En el primero de los casos señaló que si alguien es responsable de aquella caída estrepitosa de la economía mexicana en el último mes del fatídico 1994 fue su sucesor Ernesto Zedillo, a quien le achacó no aprovechar el gran momento que le dejó con el recién firmado Tratado de Libre Comercio (TLC)… que a final de cuentas fue el que ayudó a salir más rápido de la recesión:

“En ese momento se interrumpió el proceso de crecimiento y vino una recesión terrible, y desafortunadamente perdimos el gran momento en que la economía norteamericana, con el presidente Clinton, inició el proceso de expansión más largo y sostenido de su historia”.

Según Salinas, desde Zedillo hasta Calderón, todos los ex presidentes fueron unos pe… rsonajes que no supieron aprovechar el dulcecito que dejó… tuvo que venir alguien de la vieja escuela (o sea, Enrique Peña Nieto) para sacar la chamba con su reformas estructurales.

Pero bueno, para aquellos que no vivieron su era y que ahora saben por leyendas que “hace tiempo hubo un presidente muy manchado y gandalla llamado Carlos Salinas”, no negó que las diferentes privatizaciones que se dieron en su administración para muchos tuvieron olor a corrupción… pero ésta se desvaneció cuando entregó cuantas claras al Congreso. Es decir: los mitos en torno a él se encargaron de estereotiparlo:

“Cometimos errores y esos están reconocidos públicamente. Rendimos cuentas al Congreso de la Unión sobre procesos que en su momento fueron muy debatidos, como las privatizaciones, pero cada uno se sometió a subasta pública, los ingresos se entregaron completos a la Tesorería de la Federación y el Congreso recibió un libro blanco de cada empresa privatizada (…) El peor enemigo de la verdad no es la mentira, el peor enemigo de la verdad es el mito, el estereotipo, persuasivo, persisten, pero alejado de la realidad”, remató Salinas, parafraseando a Kennedy.

carlos-salinas-de-gortari

Como no podía irse sin hablar de política de nuestros tiempos, el ex Ejecutivo fue cuestionado sobre los ataque que el pre-candidato republicano a la presidencia de los Estados Unidos, Donald Trump, ha hecho contra los mexicanos… aunque el tema da para mucho, Salinas se limitó a decir qué es lo que él le preguntaría al hombre del peluquín:

“Señor, ¿tiene usted un mínimo de decencia? Es lo que yo le preguntaría a Trump  (…) Siendo norteamericano, es decir, ciudadano de un país que está formado por inmigrantes, él tiene que ser hijo nieto o bisnieto de inmigrante por definición porque no le veo ningún rasgo ni de las tribus apaches ni de los navajos”.
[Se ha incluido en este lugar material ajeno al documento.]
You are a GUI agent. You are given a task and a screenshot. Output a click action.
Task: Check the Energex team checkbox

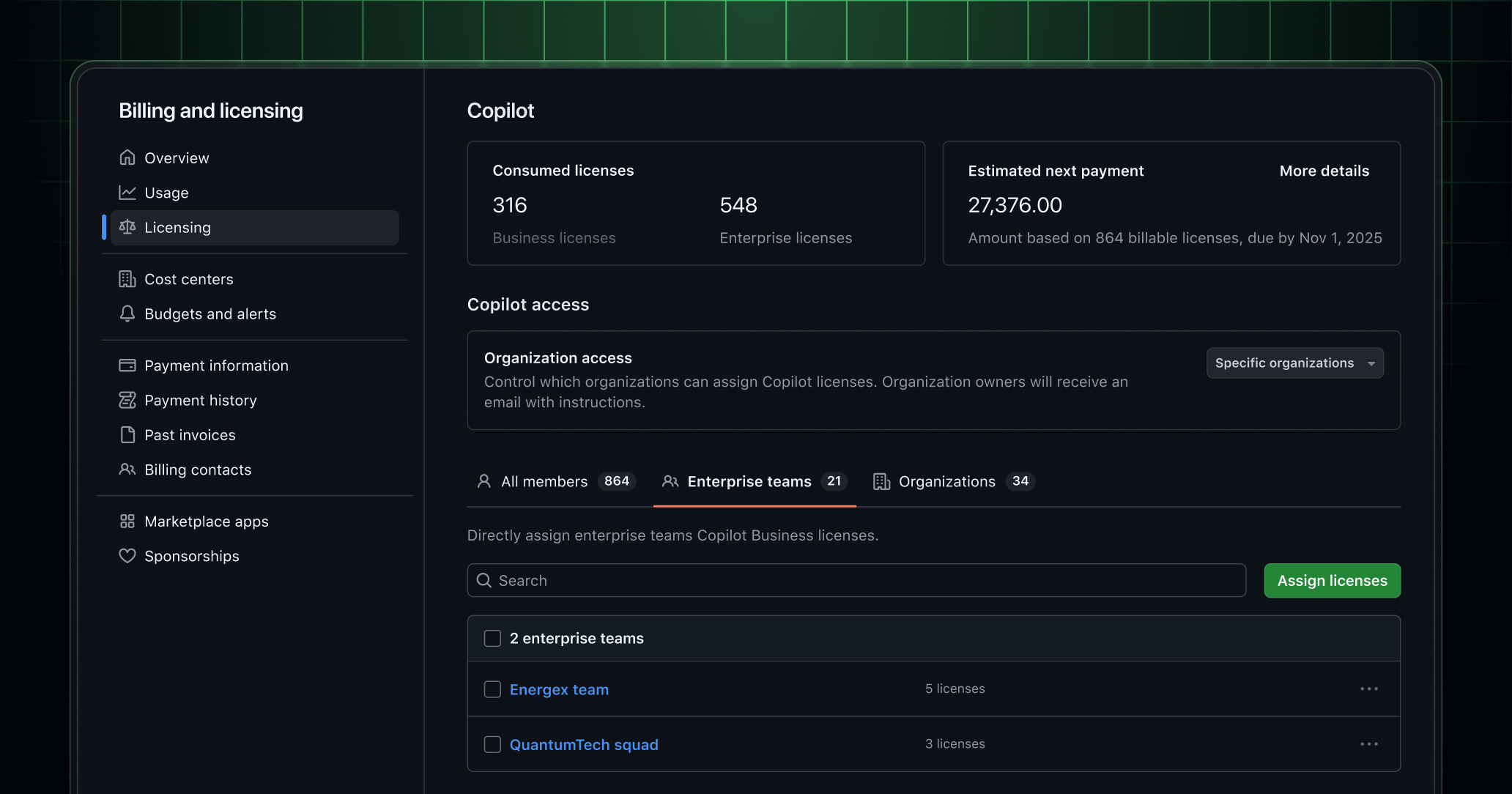click(x=492, y=689)
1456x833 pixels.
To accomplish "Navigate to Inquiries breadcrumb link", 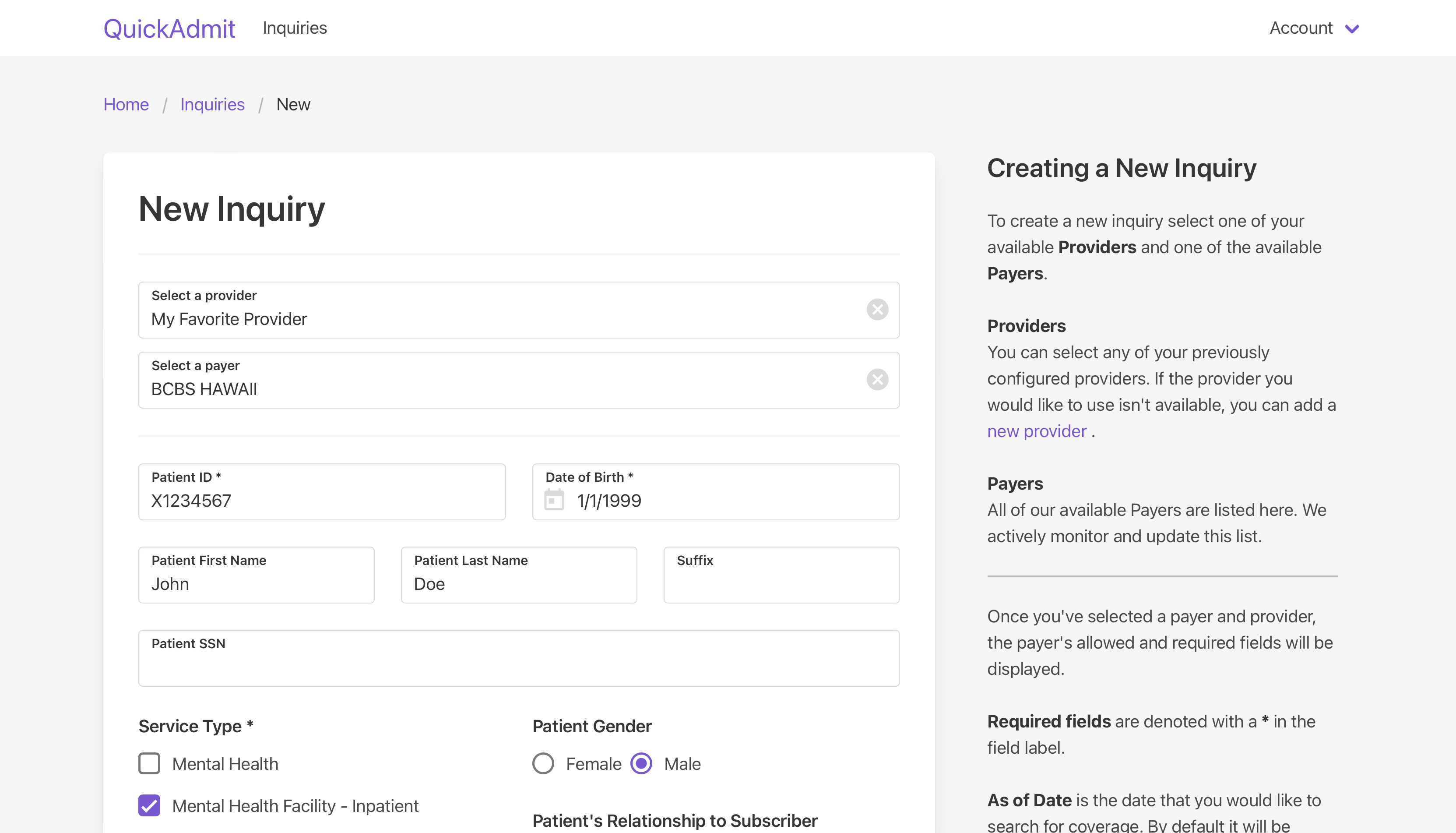I will [x=212, y=105].

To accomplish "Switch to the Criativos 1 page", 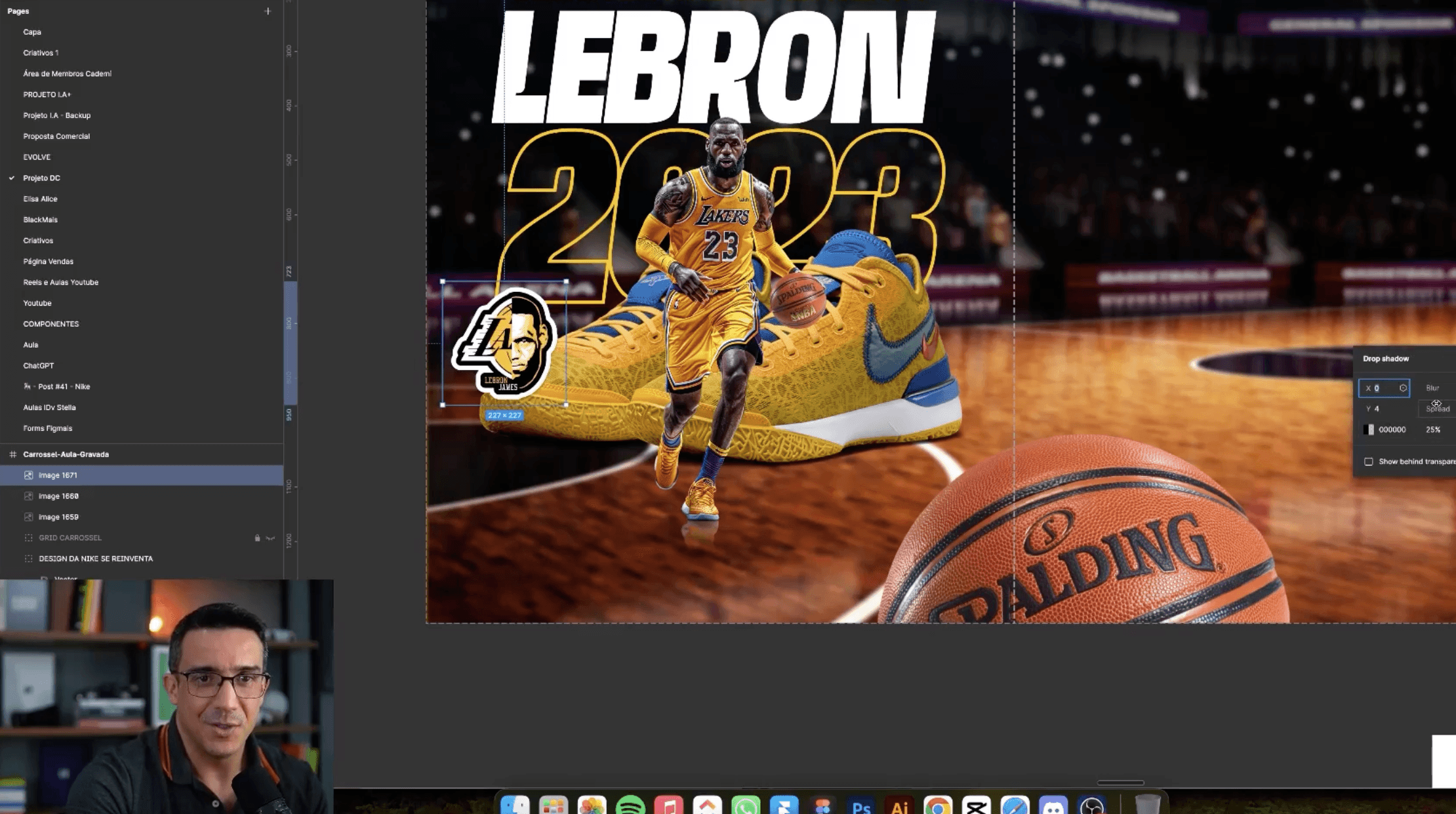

Y así la reaparición de Salinas, ¿y qué no habló de los 43 o de algo sobre el México actual?

Claro que sí: respecto a los normalistas desaparecidos reconoció el compromiso y los esfuerzos que las autoridades han mostrado para aclarar el caso, sin embargo no quiso decir cómo debe actuar el gobierno para salir del problema (gacho, ha de querer que lo renten como asesor): “Para contestar esa pregunta hay que tener todos los elementos a la mano”.

Además atacó los programas “paliativos” (eufemismo de populistas) que algunos gobiernos han emprendido… los cuales más que ayuda, han tenido un efecto “perverso” en las clases más pobres del país, ya que éstas ya no buscan salir de su situación, con tal de no dejar de recibir ayuda del gobierno, ¿cómo lo ven?

Así la reaparición de este perverso pero carismático personaje… a ver si al rato no tiembla.